Roughly these states represented the residence of 62 per cent of new LPRs. This also means that computer-related jobs are mostly concentrated in these states as well as the greater Washington area which is home to a large number of IT firms.

Accordingly, a large number of Indian IT professionals live in these states. Their presence sparked a boom in other businesses.

Indian restaurants, Indian grocery stores and other speciality stores that sell herbal and Ayurvedic products as well as all kinds of oils for massage multiplied bringing in a new set of Indian nationals, who too applied for a green card and stayed on as permanent residents.

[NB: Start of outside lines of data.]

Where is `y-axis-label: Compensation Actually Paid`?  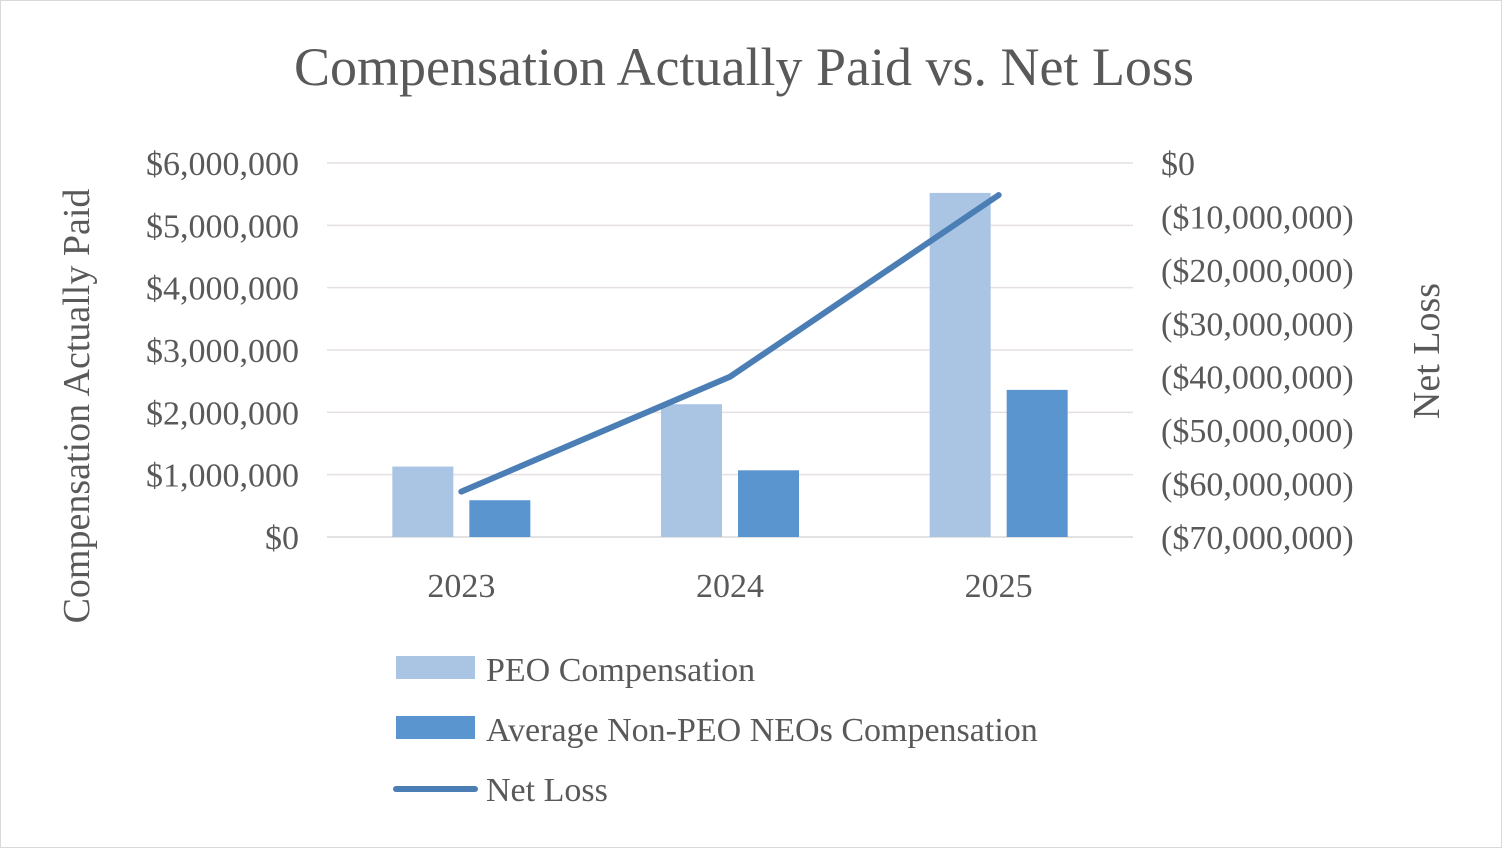 y-axis-label: Compensation Actually Paid is located at coordinates (77, 406).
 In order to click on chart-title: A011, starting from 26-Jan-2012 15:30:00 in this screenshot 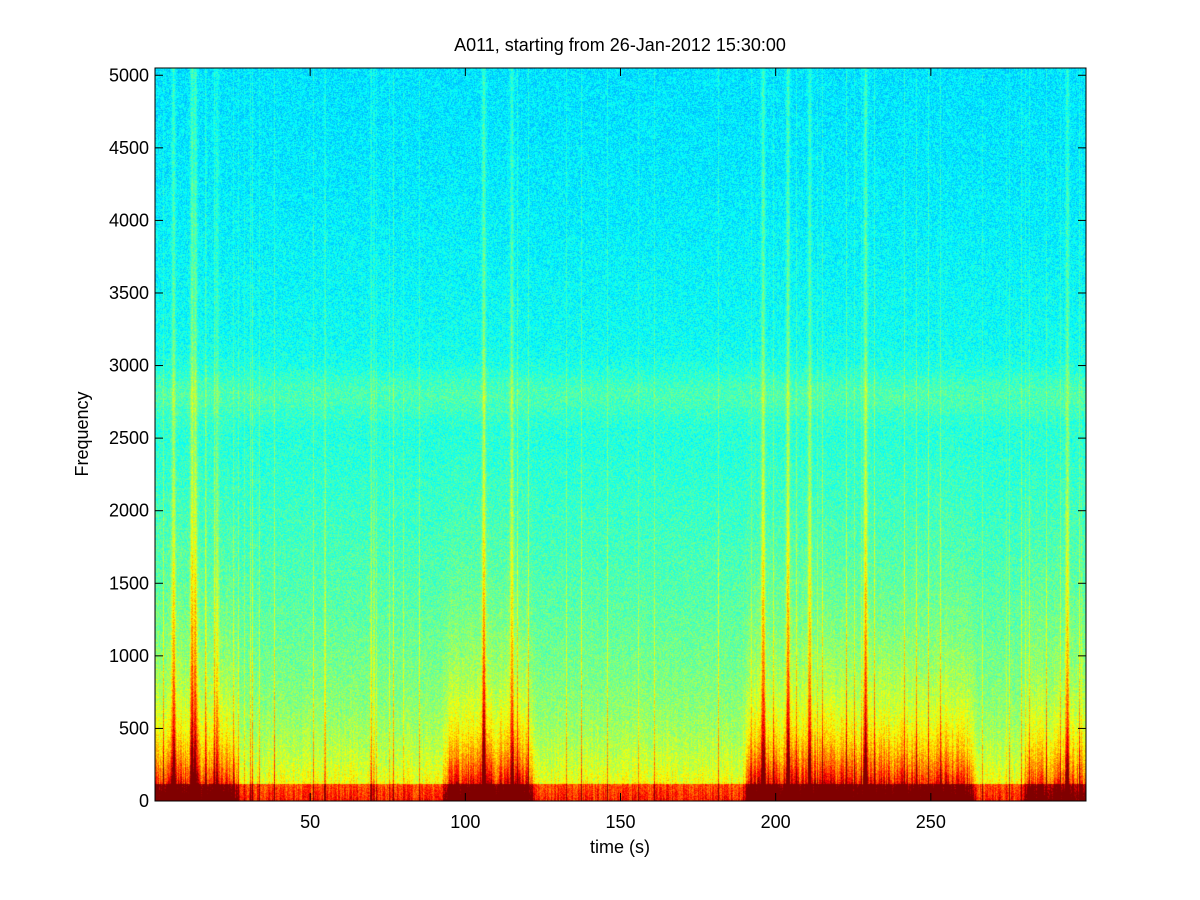, I will do `click(620, 45)`.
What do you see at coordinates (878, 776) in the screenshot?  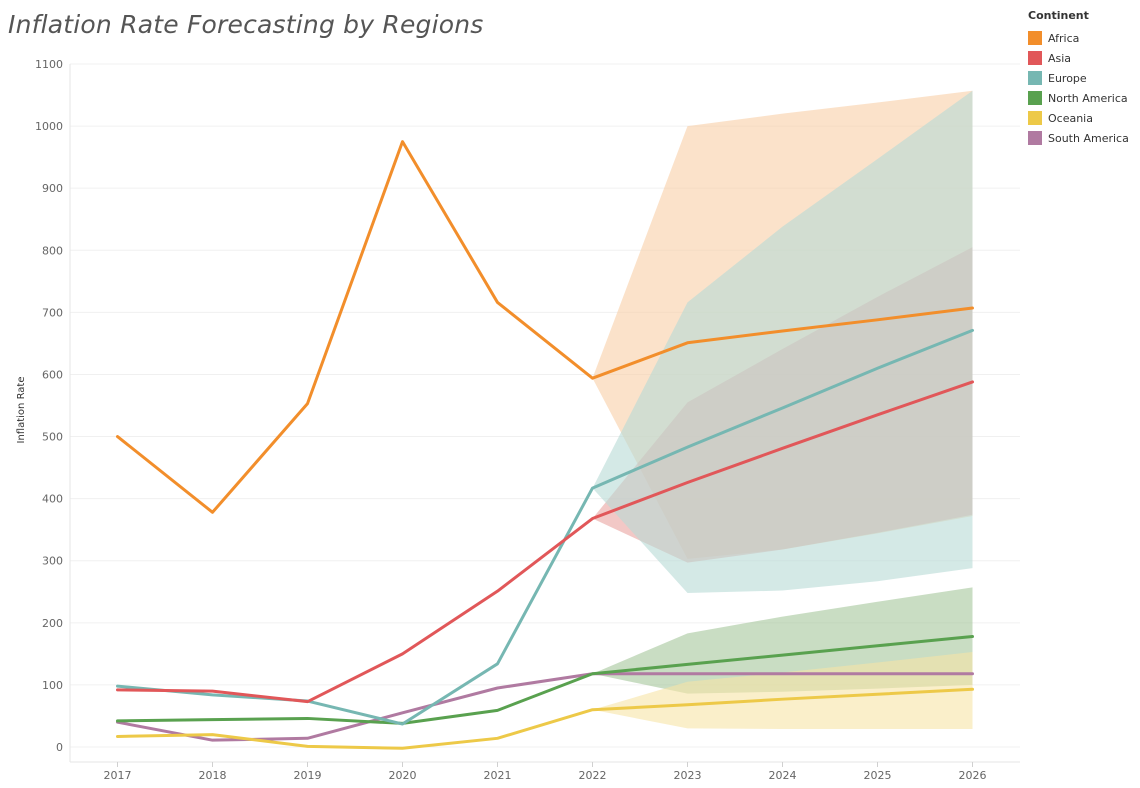 I see `x-tick-label: 2025` at bounding box center [878, 776].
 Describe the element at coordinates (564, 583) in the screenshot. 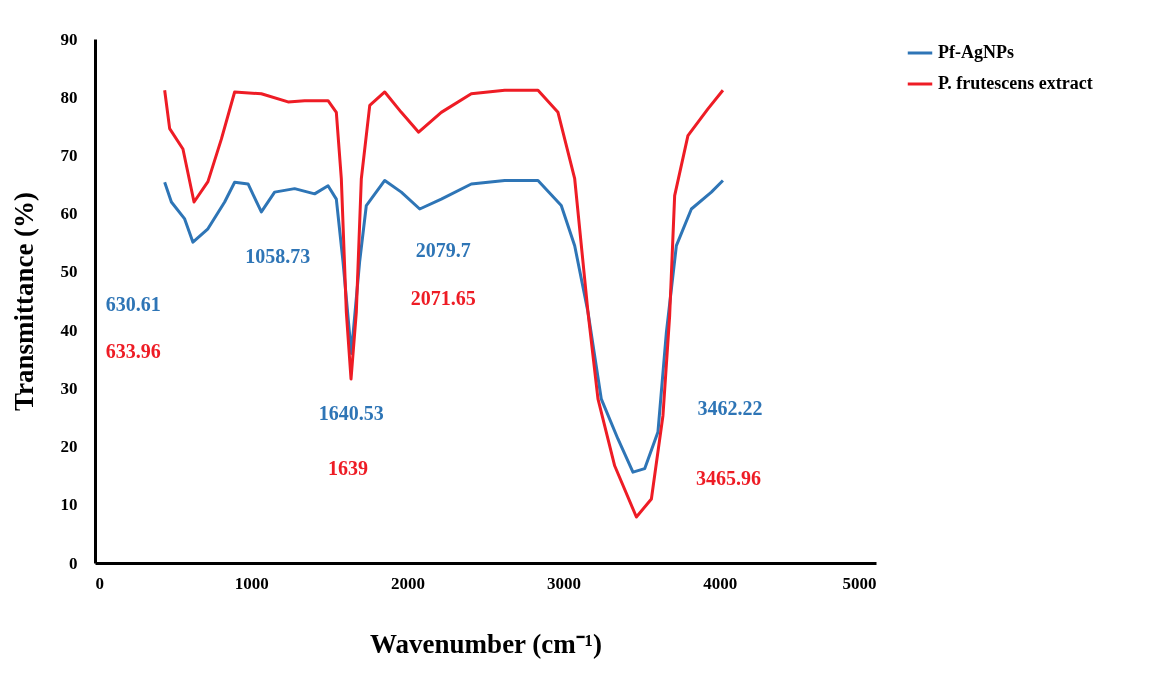

I see `x-tick-label: 3000` at that location.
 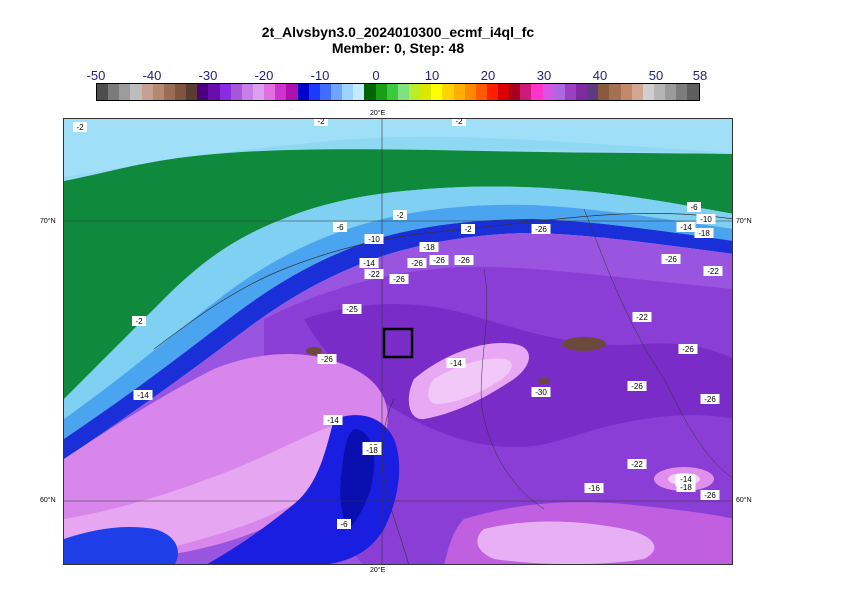 I want to click on colorbar-tick-label: -30, so click(x=208, y=76).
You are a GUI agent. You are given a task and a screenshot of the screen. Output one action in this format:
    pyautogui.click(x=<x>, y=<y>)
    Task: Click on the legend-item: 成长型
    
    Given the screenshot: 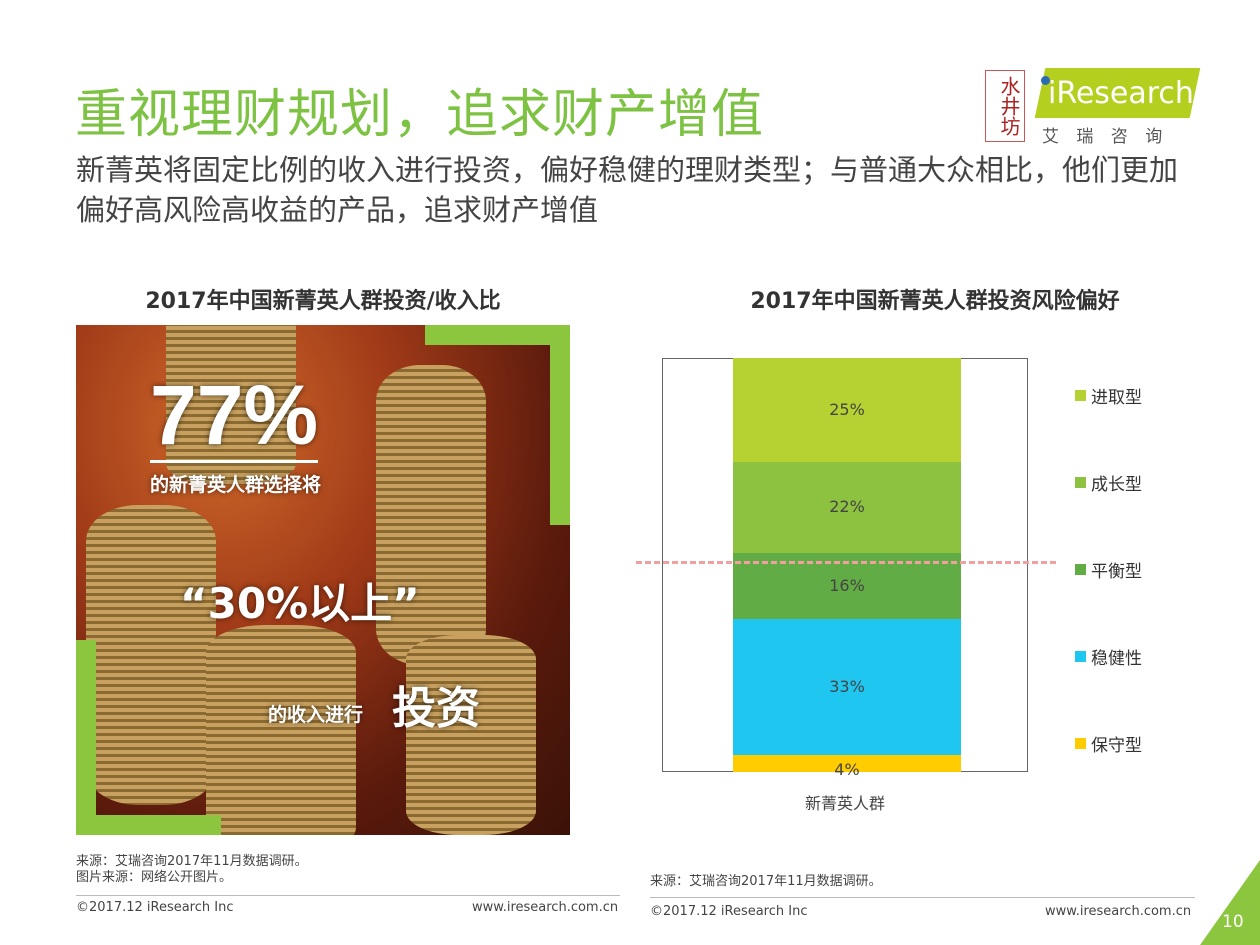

Indian migration to the United States is nothing new but the category of workers migrating changed over the decades to fill the job requirements here. In the 1950s and 60s, there was a great demand for doctors. According to Dr Navin Shah, a well-known urologist in Maryland, he was not only given a visa and a plane ticket, but was also received at the airport and given VIP treatment. This was in the 1950s. Then came a wave of engineers, agriculture scientists and micro-biologists.

In the 1990s, it was the IT and software professionals, mainly from India, who were most sought after. Highly skilled professionals could quote the salary they wanted. Soon after the interview process was over and a letter of appointment was issued, a company representative would send wine, flowers, cookies/cakes to the delight of the newly recruited Indian employee. Those were in the heydays of the advent of the dotcoms. Outsourcing of jobs overseas has somewhat dampened their prospects in the 2000s.

The CSIS data also showed in all ten countries, Mexico, India, China, Philippines, Cuba, Vietnam, Dominican Republic, Korea, Colombia and Ukraine accounted for fifty per cent of all the green cards issued in 2005.

The figures for green cards for Pakistani nationals in 2005 was 14,926 followed by Sri Lanka 11,894, Bangladesh 11,487, Nepal 63 and Maldives six.